Saturday, January 29, 2011

Outdoors.

I'm rather obviously writing this indoors; outdoors being ever so slightly inhospitable still. The prospect of doing anything un-gloved, un-hatted and immobile out there is so unappealing.

About a week ago the temperature nudged up into double figures and the sun shone - admittedly there was much mud and wetness too but it did seem to herald an end to this interminable cold.

Hah! Fat chance of that. The big chill is back and with it the chore of schlepping buckets of water up to the poultry from the house. Not only have the water butts frozen up but the washers to their taps have been wrecked by the ice and the Glam Ass's attempts to replace them was complicated by a tap breaking as well. The repair job involved emptying the butt in question - so now we must wait for torrential rain to fill it up again. Back to carting water for me then.

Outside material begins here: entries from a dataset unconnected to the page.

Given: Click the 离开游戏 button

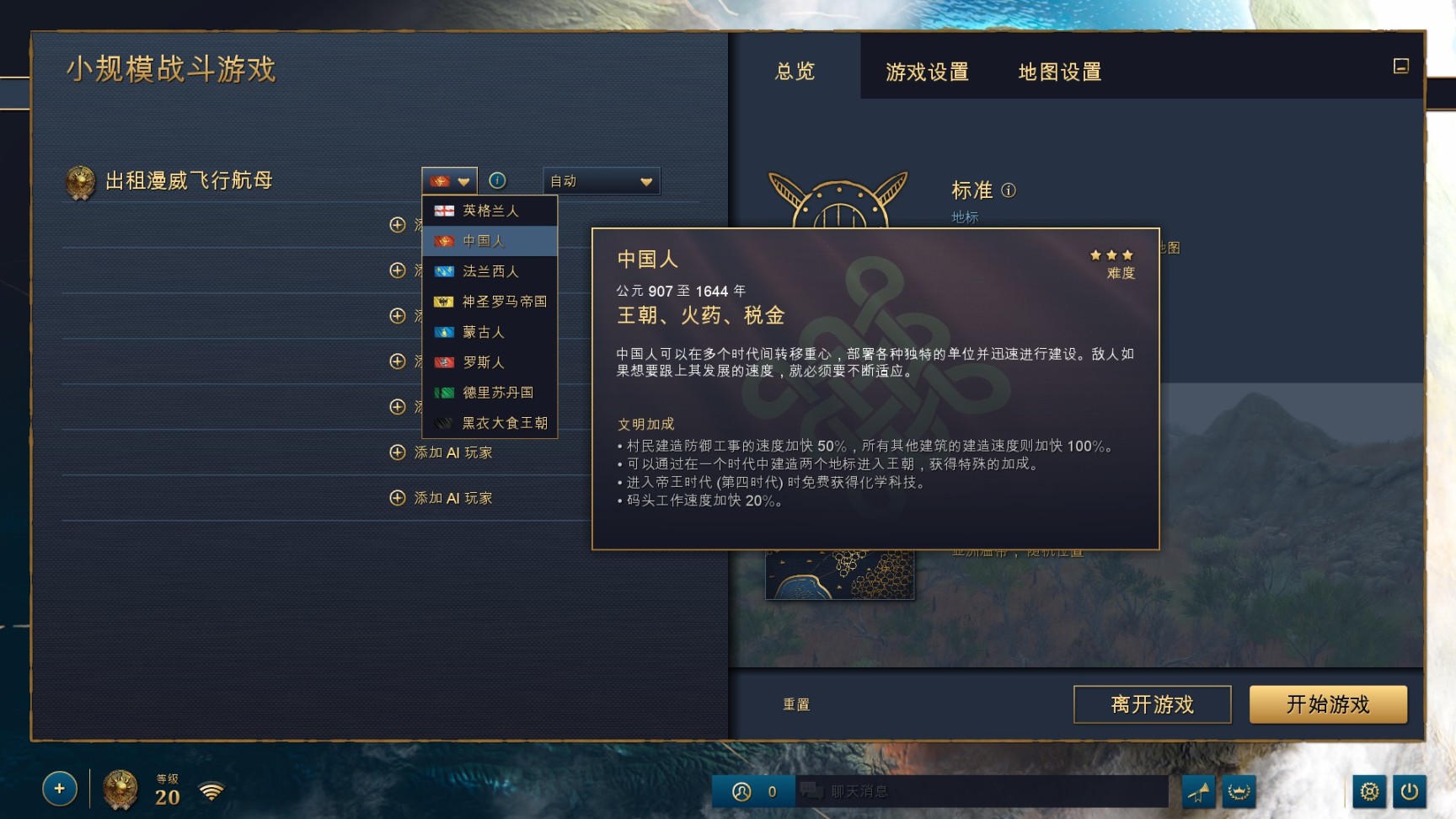Looking at the screenshot, I should pyautogui.click(x=1152, y=704).
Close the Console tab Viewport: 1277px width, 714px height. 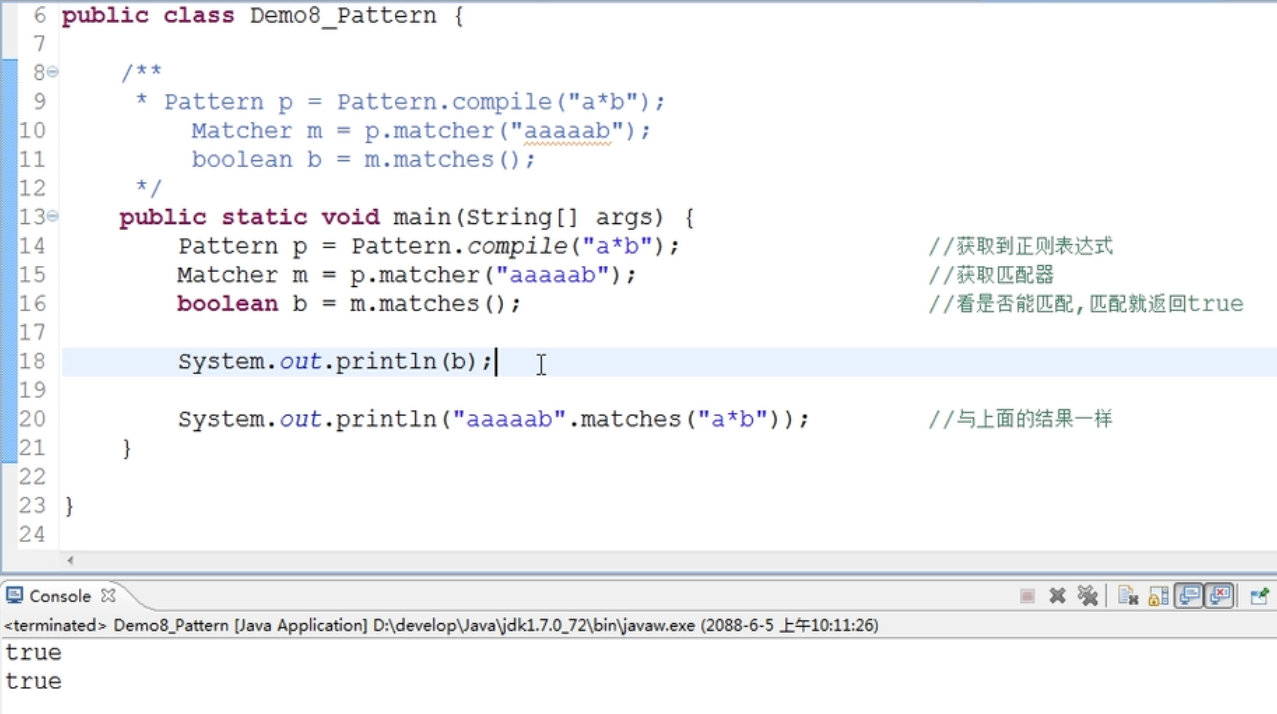click(x=108, y=595)
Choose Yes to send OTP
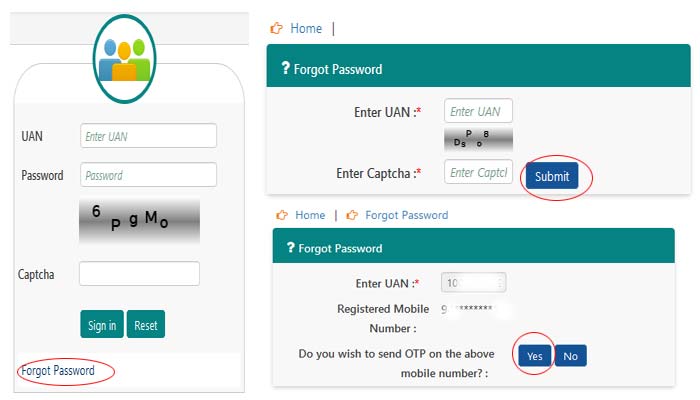Screen dimensions: 700x400 coord(534,356)
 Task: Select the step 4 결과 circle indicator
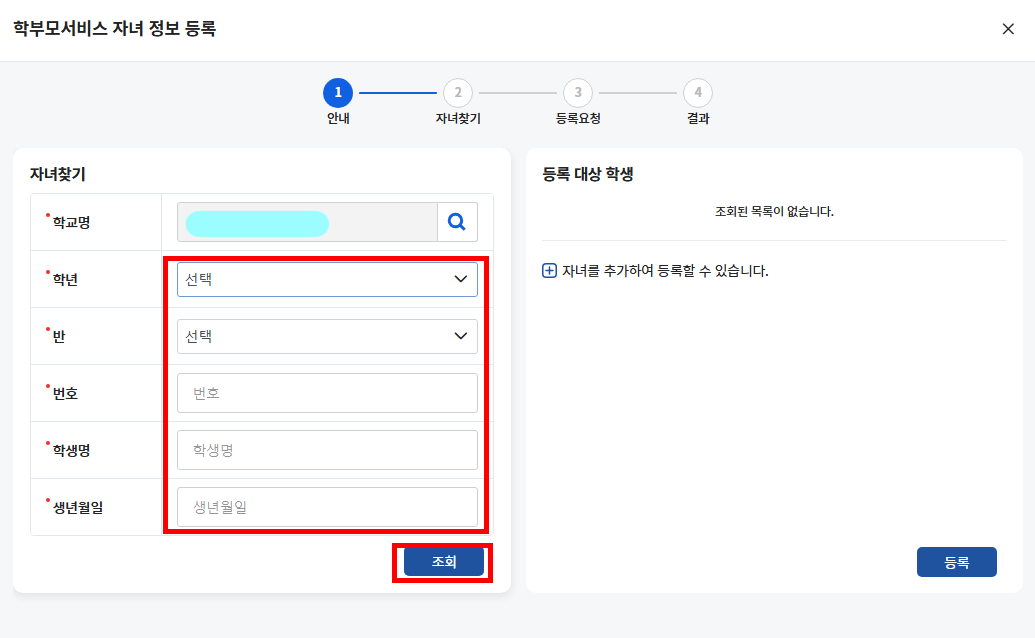698,93
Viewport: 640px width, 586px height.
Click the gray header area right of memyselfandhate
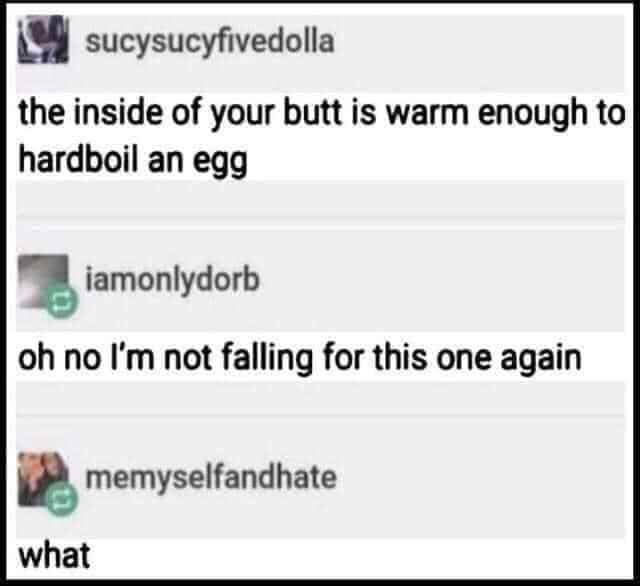click(482, 477)
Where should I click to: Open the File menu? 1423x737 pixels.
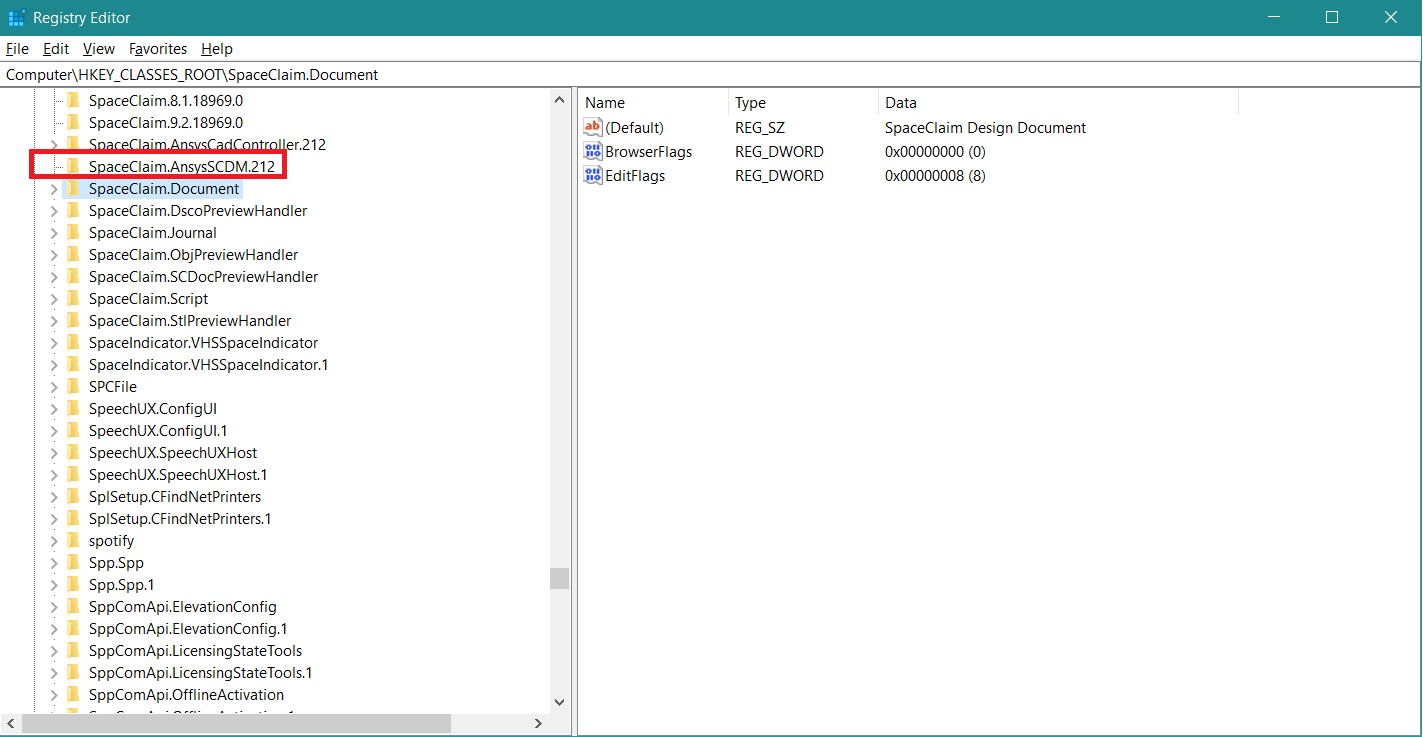[17, 49]
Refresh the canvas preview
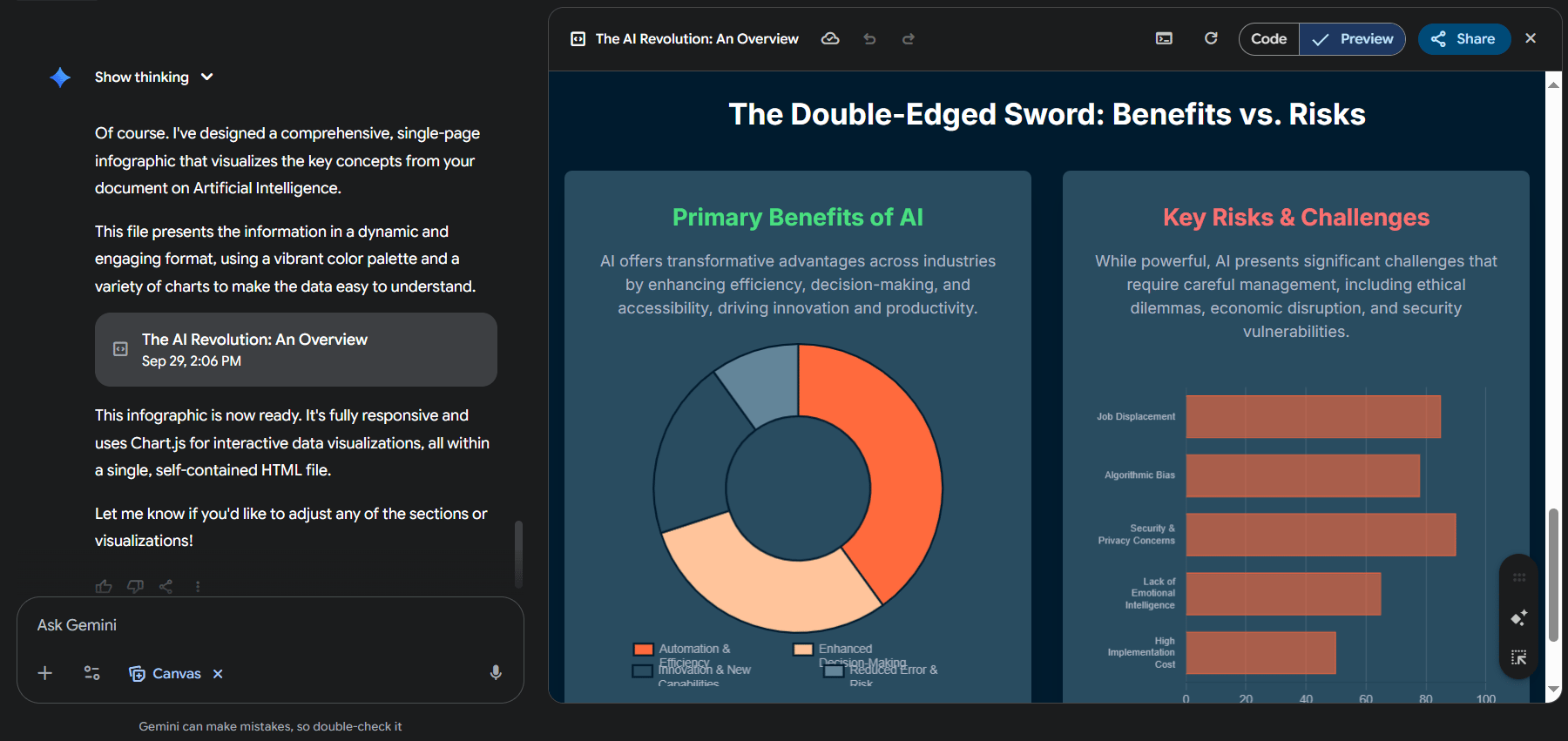The height and width of the screenshot is (741, 1568). (x=1211, y=38)
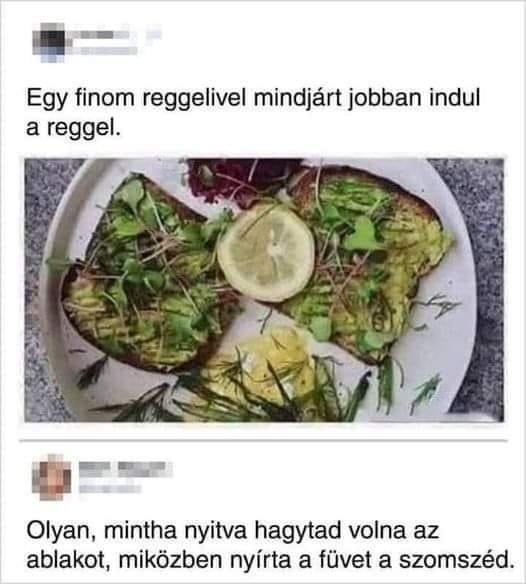Click the left avocado toast in the photo
The image size is (526, 584).
[x=145, y=276]
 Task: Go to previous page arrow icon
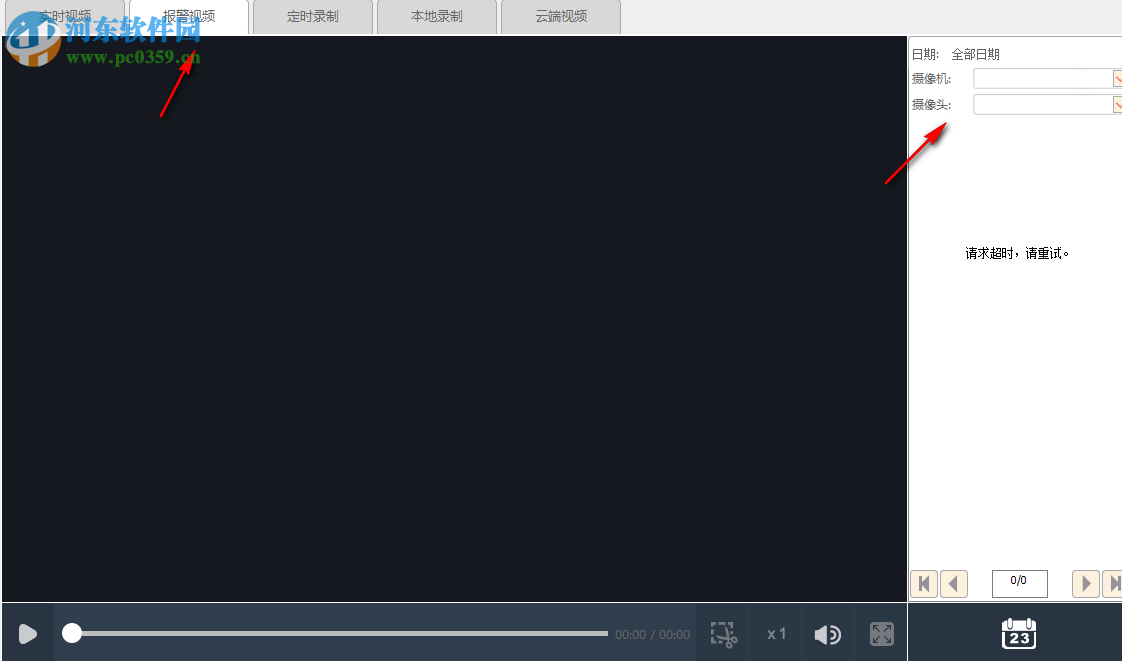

Never mind - my seed order from Thompson and Morgan arrived at the end of last week; packets and packets of seed. Packets of such promise. Time to plan out what goes where too  - this year I need to start a new chart of our raised beds which shows what has been planted in previous years. We're very keen on our crop rotation up here in the small mountain kingdom of Trelystan; like should not follow like and some things need more muck than others. The Glam Ass has spruced up the labels for the beds and I will go and plant them when the soil has thawed sufficiently.
We're planting much the same things as usual - I shall continue to try and grow squash and will have another go at carrots. Carrots should be easy shouldn't they. Children get given carrot seed to grow. Sprinkle it in a drill and you're away. Fat chance round here - we are plagued with carrot fly. This year, having failed with plan A (mesh on a frame around and over the bed), plan B (growing carrots in tubs above the alleged height of a carrot fly), plan C (growing a c.fly resistant variety) and plan D (removing all thinnings carefully so as not to leave lovely carroty smelling leaves as an attractant), we shall try plan E - sowing later when the dratted carrot fly season is over. After that? Give up and go to Sainsburys perhaps.

I'm going to make room for some flowers too - I've been very inspired by Elizabethm's cutting garden - a couple of rows of fragrant sweet peas at the very least.

I've got itchy feet and itchy fingers - I want to be out there getting on with things. I think I should be able to sow some modules of onions under glass but everything else will have to wait. Sigh.

There are lambs down in the village at last - little scraps of things, bleeting for mum and milk. They're as promising to me as those packets of seed. New life at last. Spring will come.

8 comments:

Wipso said...

Think we are all looking forward to warmer weather. We have lots of bulbs popping up now....so much promise of things to come :-)
A x

rachel said...

How organised you are! Maybe the reason I was never a really successful gardener is that I don't give it a thought till it's a warm Spring day.....

However, I did have success with carrots grown in a sand-filled barrel - one of those hideous bright blue ones that you scrounge from factories (in our case, Nestle). Strew the seeds on top of the sand, and sieve no more than a quarter of an inch of compost over, just to keep the seeds in place. Thos dratted flies didn't find them, ever!

SmitoniusAndSonata said...

I agree , it's too paralysingly cold to do anything much outside . But making plans indoors sounds a perfect way to enjoy an afternoon , mug of tea in hand !
Your planting plan sounds a very good idea and elegant labels an excellent start .
I do like the sound of eeks and look forward to lots of photos of Eek and Potato soup .

snailbeachshepherdess said...

well I do carrots in a dustbin - amazing crop with no carrot fly! About the only thing I ever get right! Eek and potato soup sounds good!

Fennie said...

Ah the days of Thomson and Morgan. Dream on! I could never make those lush pictures come to life. But maybe you are more disciplined and more successful in the realm of Trelystan. But why, I want to ask, carrots? Of all vegetables, carrots for me would be one of the easiest to live without, coming only just slightly below aubergines and beetroot in the list of items that could safely be left off any list. What does a carrot have that a potato or parsnip doesn't?; besides they take longer to cook.

Frances said...

As we await our next snow supply in New York, it is a pleasure to read about your garden plans and rotation notes.

About carrots. Your mentioning them takes me back to my last garden, Brooklyn ca. 1975. Carrots did not thrive, we found strange little carrot wannabe's. But the tomatoes, beans, zucchini and flowers were lovely. All were grown from seeds.

How I dream of having another garden in this lifetime!

Best wishes with yours. xo

Lindsay said...

We plant marigolds next to the carrots. Carrot fly to not like the smell of the dwarf marigolds and nor do I !!

bayou said...

Who was it who said: don't grow in your garden what you can buy easily and at good price. Our carrots come in 25 kg bags for the horses at 3 Euro. Only the cleaning of home grown carottes or potatoes would cost more in water supply, methinks. But I love to have beans and peas and squash and courgettes. And herbs. And flowers, plenty of them :-).